### EXERCISE TASK
Print the data from the line containing "The image size is (1372, 892)." through the line containing "pos(313,164)", both lines included, without the pictures.

### DATA TO PROCESS
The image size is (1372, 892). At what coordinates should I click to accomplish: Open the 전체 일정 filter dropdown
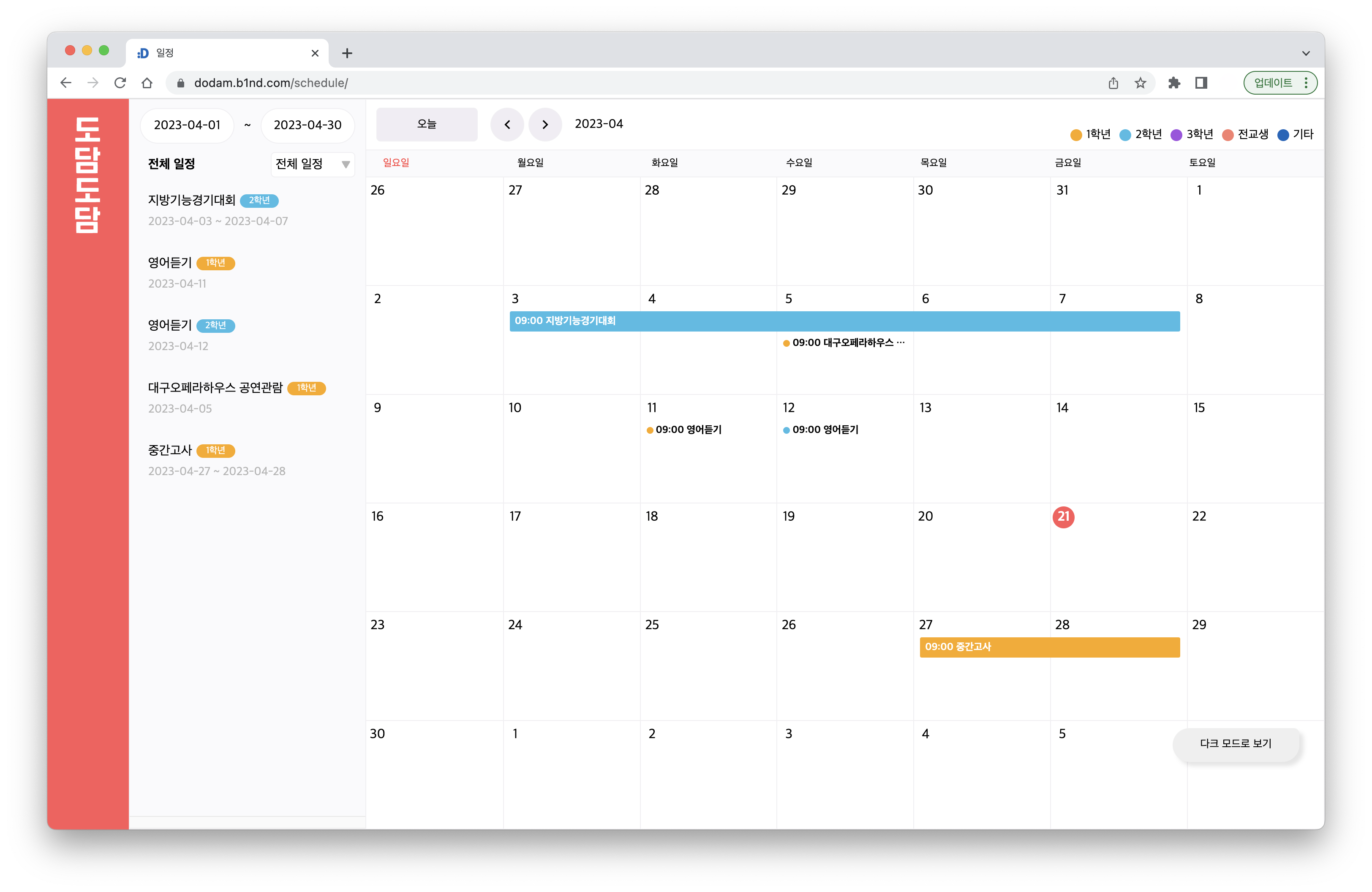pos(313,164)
==
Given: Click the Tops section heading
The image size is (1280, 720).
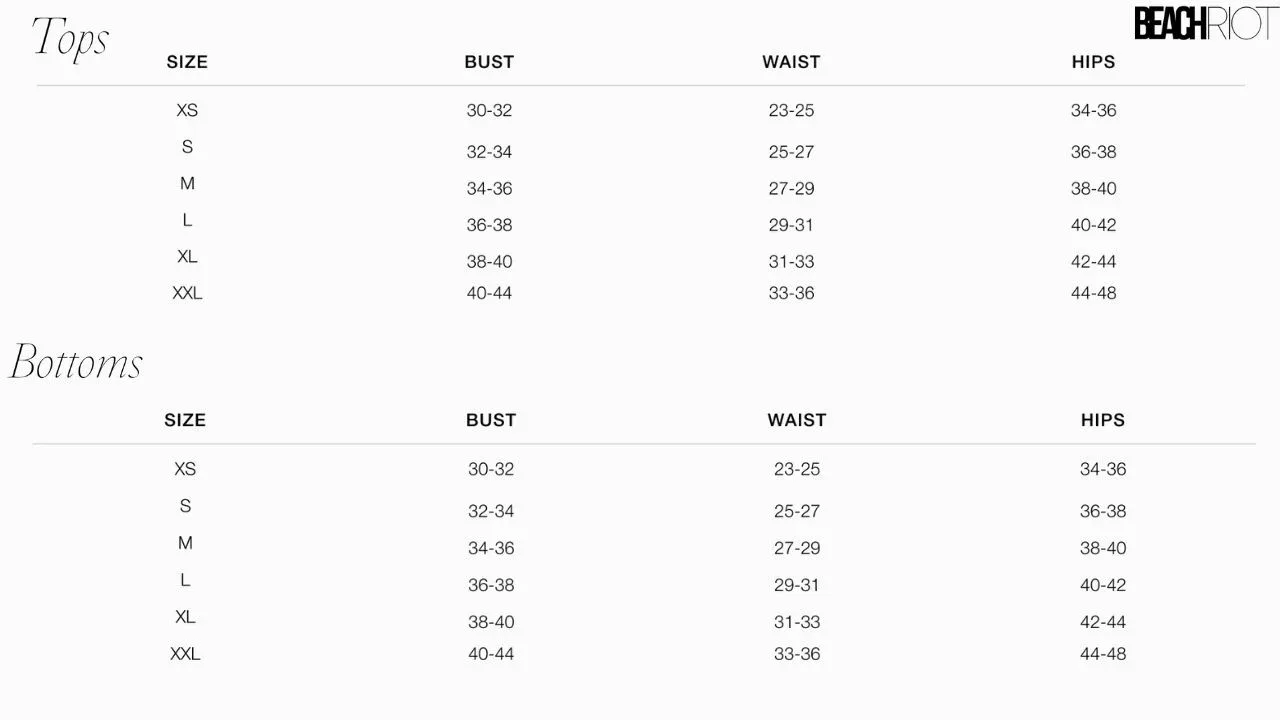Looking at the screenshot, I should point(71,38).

### TASK ANSWER
The image size is (1372, 892). At what coordinates should I click to accomplish: Open the 전체 일정 filter dropdown
pos(313,164)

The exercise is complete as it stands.